Think I might buy a different seed, as they are coming in the seed. That or try freezing it for a week or so and see if you can kill anything in the seed. I have done that.


----------



## ValencianFigs (Jul 10, 2010)

Yeah I am probably going to buy a different brand. I just buy the normal brand at walmart so it probably isn't stored correctly.


----------



## Jay3 (May 4, 2008)

Well if the bugs are in it, then they were probably in it when they packaged it. Also, it is probably on the shelves at Walmart for a long time.


----------



## Jass SamOplay (May 29, 2012)

- REQUIREMENT A
List the usernames that appear as post headers in the forum thread about bugs in seed.
- REQUIREMENT B
Write the next part of the forum thread about bugs in seed, picking up after its final line.
You won't need the records for the work on the seed thread.

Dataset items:
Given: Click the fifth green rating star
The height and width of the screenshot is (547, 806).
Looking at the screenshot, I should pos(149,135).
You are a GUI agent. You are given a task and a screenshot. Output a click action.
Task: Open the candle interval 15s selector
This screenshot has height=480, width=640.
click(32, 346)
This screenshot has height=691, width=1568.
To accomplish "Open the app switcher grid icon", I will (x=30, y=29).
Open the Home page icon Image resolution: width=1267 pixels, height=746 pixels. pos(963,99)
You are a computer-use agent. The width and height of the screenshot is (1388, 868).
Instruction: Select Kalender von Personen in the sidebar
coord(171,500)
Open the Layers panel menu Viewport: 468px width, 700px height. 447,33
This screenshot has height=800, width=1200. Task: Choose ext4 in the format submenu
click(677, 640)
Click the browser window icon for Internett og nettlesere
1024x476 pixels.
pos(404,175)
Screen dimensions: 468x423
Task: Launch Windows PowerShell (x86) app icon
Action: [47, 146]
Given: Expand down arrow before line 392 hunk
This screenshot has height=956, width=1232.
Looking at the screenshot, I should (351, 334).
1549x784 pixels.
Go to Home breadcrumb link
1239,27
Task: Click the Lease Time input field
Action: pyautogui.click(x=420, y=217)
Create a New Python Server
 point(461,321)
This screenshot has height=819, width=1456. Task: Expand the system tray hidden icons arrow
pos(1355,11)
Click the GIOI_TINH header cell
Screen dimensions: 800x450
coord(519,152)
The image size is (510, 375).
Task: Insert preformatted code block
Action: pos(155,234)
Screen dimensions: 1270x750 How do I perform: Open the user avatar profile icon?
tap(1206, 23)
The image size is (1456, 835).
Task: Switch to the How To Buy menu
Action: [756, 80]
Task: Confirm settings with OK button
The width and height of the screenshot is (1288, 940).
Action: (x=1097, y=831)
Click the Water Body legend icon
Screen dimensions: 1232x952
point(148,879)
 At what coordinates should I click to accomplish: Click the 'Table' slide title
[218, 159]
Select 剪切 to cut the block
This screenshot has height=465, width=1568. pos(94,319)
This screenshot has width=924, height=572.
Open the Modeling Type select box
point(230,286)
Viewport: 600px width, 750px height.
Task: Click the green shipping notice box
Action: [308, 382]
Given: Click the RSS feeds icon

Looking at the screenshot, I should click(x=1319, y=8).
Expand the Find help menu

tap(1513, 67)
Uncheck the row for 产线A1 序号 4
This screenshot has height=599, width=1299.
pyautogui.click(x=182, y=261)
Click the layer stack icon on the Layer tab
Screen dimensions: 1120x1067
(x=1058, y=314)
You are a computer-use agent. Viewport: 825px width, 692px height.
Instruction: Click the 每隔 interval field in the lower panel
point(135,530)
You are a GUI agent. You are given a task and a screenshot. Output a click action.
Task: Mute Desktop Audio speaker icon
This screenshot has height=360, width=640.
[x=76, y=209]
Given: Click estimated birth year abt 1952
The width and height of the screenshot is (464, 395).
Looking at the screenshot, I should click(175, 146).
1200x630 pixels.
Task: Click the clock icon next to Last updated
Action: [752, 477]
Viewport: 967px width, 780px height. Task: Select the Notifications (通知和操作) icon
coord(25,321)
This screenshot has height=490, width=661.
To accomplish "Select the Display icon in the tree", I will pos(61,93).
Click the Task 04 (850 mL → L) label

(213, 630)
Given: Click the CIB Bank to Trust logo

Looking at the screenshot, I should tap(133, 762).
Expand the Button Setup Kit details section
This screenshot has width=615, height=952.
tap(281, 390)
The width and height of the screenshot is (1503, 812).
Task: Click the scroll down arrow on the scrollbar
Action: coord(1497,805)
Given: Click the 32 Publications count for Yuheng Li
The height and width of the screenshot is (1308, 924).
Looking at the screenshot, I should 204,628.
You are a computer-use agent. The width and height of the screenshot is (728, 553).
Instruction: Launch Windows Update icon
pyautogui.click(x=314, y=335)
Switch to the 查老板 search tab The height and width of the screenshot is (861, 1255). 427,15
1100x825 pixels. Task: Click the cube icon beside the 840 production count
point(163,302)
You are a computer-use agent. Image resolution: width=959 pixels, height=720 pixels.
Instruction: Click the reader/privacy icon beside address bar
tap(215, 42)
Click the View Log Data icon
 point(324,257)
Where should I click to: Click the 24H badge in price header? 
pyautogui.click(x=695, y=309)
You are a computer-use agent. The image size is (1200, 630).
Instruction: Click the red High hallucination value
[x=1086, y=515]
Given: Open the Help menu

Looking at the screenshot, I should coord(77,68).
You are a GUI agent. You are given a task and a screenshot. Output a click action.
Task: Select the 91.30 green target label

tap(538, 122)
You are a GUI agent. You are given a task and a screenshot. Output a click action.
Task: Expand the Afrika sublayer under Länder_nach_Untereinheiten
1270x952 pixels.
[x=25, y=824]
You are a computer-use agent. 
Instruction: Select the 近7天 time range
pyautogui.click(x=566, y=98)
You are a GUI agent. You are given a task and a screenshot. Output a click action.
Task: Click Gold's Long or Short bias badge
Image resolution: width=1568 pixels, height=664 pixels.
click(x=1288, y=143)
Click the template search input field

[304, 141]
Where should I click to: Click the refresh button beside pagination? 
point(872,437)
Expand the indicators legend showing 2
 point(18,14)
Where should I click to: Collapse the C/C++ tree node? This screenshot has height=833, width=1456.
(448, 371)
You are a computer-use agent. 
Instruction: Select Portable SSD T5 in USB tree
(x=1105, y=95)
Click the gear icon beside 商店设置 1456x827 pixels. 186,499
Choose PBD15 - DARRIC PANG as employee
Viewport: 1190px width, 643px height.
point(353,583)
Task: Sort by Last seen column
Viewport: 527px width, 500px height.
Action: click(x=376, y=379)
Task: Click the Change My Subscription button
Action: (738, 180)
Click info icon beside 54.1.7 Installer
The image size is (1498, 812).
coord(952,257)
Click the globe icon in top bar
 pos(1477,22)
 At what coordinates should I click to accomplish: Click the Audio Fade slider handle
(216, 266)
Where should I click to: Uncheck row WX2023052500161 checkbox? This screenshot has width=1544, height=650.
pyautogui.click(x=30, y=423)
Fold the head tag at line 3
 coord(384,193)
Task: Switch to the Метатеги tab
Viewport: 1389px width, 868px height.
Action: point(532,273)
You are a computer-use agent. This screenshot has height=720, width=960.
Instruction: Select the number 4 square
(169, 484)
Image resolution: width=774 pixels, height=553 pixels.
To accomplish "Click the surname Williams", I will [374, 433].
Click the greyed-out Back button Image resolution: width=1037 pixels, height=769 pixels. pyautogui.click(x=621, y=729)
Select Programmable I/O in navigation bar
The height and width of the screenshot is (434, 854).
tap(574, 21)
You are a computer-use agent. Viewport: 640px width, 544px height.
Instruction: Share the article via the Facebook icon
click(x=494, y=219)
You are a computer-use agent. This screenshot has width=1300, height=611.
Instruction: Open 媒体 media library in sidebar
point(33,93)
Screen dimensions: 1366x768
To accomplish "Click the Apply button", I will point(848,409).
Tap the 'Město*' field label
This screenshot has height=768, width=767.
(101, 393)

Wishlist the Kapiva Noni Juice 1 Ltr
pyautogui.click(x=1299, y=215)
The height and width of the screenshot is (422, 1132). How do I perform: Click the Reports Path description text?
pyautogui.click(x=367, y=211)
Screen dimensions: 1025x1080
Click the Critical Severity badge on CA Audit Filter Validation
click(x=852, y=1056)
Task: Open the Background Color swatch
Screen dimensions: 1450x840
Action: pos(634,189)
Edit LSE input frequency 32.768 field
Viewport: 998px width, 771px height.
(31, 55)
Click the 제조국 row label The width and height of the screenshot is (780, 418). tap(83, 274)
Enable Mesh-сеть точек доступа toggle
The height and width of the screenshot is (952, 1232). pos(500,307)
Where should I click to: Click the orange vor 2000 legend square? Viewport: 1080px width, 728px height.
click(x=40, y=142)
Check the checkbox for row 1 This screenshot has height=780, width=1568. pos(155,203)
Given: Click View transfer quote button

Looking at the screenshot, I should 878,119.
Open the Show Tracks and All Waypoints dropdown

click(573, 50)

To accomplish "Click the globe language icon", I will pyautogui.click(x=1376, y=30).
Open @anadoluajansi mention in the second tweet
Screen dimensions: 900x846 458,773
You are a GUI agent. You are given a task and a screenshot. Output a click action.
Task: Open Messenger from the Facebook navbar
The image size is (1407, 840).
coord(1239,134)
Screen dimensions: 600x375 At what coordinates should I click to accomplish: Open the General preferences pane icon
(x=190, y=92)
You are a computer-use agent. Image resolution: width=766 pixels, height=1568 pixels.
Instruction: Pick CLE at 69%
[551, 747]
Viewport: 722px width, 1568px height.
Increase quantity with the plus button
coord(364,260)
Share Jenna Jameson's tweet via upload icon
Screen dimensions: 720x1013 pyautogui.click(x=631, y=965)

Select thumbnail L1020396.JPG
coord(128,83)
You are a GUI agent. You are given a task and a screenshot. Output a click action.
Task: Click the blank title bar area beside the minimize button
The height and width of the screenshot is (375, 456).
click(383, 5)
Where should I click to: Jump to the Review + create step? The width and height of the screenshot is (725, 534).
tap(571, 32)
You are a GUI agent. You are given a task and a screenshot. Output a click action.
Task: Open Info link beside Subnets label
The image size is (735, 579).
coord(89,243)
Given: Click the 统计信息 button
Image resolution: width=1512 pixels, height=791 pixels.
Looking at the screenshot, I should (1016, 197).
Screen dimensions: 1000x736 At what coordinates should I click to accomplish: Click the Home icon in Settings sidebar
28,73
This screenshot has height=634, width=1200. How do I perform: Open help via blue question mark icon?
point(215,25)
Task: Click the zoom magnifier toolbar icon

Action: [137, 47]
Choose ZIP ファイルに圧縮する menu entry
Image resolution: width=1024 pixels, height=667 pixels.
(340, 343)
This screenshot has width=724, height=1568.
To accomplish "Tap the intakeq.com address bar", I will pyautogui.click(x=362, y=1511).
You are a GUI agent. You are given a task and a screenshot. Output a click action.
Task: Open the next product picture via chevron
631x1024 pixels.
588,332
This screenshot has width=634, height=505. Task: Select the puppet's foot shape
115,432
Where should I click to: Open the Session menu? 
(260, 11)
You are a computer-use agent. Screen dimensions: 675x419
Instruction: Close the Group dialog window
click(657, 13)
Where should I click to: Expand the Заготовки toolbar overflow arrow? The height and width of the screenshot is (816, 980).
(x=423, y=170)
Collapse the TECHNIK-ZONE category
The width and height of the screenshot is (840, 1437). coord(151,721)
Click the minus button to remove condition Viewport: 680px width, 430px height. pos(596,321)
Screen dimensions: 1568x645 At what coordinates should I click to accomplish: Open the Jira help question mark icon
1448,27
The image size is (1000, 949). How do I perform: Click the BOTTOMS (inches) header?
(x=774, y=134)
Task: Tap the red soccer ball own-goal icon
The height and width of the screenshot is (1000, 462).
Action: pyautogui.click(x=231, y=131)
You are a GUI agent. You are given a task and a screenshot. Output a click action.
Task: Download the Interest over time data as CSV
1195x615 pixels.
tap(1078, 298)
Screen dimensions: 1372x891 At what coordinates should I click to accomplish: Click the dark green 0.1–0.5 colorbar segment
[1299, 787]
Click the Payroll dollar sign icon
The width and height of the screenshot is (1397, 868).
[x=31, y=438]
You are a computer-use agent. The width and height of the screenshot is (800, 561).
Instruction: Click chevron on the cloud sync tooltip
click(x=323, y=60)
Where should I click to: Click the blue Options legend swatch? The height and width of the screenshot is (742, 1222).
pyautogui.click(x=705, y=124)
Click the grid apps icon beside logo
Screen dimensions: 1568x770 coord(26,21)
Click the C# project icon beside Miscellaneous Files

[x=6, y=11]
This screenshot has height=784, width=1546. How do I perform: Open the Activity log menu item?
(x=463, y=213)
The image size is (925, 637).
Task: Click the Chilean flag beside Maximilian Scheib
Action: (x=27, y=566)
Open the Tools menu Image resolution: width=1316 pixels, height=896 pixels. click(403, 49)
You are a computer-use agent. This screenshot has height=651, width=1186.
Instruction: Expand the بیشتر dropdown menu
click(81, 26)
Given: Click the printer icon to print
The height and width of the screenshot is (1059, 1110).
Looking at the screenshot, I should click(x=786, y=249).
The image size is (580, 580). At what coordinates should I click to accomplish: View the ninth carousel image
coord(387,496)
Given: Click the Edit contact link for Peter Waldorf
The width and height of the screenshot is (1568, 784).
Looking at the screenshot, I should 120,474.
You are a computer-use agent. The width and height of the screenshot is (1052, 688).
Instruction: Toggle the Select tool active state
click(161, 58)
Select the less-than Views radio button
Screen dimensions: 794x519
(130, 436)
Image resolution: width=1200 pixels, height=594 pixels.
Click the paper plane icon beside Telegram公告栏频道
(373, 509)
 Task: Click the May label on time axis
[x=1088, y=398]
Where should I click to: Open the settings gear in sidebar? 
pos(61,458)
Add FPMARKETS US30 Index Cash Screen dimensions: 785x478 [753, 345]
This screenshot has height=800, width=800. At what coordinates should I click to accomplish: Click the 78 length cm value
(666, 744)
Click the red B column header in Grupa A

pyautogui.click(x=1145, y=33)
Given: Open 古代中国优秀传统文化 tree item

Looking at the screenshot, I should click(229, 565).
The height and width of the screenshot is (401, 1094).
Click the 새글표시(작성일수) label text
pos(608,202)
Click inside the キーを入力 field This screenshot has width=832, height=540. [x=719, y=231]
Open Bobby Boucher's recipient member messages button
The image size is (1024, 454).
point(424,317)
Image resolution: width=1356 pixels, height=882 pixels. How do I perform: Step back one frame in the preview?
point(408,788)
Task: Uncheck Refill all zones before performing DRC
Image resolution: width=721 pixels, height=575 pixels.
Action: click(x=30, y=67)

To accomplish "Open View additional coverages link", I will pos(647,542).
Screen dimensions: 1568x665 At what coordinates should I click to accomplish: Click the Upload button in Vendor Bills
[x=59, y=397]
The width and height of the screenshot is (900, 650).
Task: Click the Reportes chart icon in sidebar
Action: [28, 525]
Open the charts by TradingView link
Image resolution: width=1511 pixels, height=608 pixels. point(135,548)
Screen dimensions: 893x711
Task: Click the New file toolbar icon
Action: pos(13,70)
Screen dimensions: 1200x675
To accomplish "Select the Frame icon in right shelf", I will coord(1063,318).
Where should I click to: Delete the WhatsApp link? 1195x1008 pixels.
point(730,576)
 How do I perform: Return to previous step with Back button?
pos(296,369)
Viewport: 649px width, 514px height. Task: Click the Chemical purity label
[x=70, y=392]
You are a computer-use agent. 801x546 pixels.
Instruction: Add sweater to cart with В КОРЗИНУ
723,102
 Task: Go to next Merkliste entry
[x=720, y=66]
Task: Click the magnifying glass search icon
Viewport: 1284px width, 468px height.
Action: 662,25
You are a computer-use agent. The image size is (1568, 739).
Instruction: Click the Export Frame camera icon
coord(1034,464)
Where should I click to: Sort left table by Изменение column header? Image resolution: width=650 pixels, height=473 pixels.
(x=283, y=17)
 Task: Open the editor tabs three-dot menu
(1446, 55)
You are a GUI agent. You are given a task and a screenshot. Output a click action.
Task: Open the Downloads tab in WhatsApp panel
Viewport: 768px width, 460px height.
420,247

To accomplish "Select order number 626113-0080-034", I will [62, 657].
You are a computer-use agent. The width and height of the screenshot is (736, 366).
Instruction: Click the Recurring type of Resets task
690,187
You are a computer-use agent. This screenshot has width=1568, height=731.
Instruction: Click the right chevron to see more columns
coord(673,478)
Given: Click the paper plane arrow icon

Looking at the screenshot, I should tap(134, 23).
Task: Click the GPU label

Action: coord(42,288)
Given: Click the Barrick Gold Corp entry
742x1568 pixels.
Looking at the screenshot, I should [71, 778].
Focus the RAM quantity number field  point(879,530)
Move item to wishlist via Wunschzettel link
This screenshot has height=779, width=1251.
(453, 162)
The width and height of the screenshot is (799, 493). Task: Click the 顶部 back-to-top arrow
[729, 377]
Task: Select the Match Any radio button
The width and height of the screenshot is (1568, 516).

- EXERCISE OUTPUT A
ValencianFigs, Jay3, Jass SamOplay

- EXERCISE OUTPUT B
I face the same problem for few months in summers. So,when I buy feed I wash and drain it, then dry and sterile it in open sun. I usually buy 20 kilograms in one go because I have a 20 kilogram container. Washing and draining helps to get rid of live bugs(as they're already there in packed grains in summers) and larvae and some eggs. When u wash live bugs will die in matter of mins and their bodies float to the surface and get drained away. After that drying and keeping it moisture free really helps. Here sun is very harsh, so in summers grains dry within a day. I dry them on marble floor. Marble floor gets heated up which in turn helps the feed to dry faster. Its just like drying the feed on a heated metal. Any bugs/larvae(eggs) die at this stage. I know it sound like lot of work but I do it anyway because I love my bird so dearly so I nvr could feed them unhealthy feed Infact,my love for pigeons give me energy to do all that stuff happily To control bugs from mutiplying I use a drug made locally.
I always take out a tin(about a kg) full of grains from that container and wash them again to wash out that drug and feed it for few days and so on. Its added work in summers when temperature is favourable for bugs to thrive...


----------



## Jay3 (May 4, 2008)

Well I would change who I buy it from, as if you do have lots of bugs, then they have eaten out the seeds in the shells.


----------



## spiritflys (Aug 6, 2012)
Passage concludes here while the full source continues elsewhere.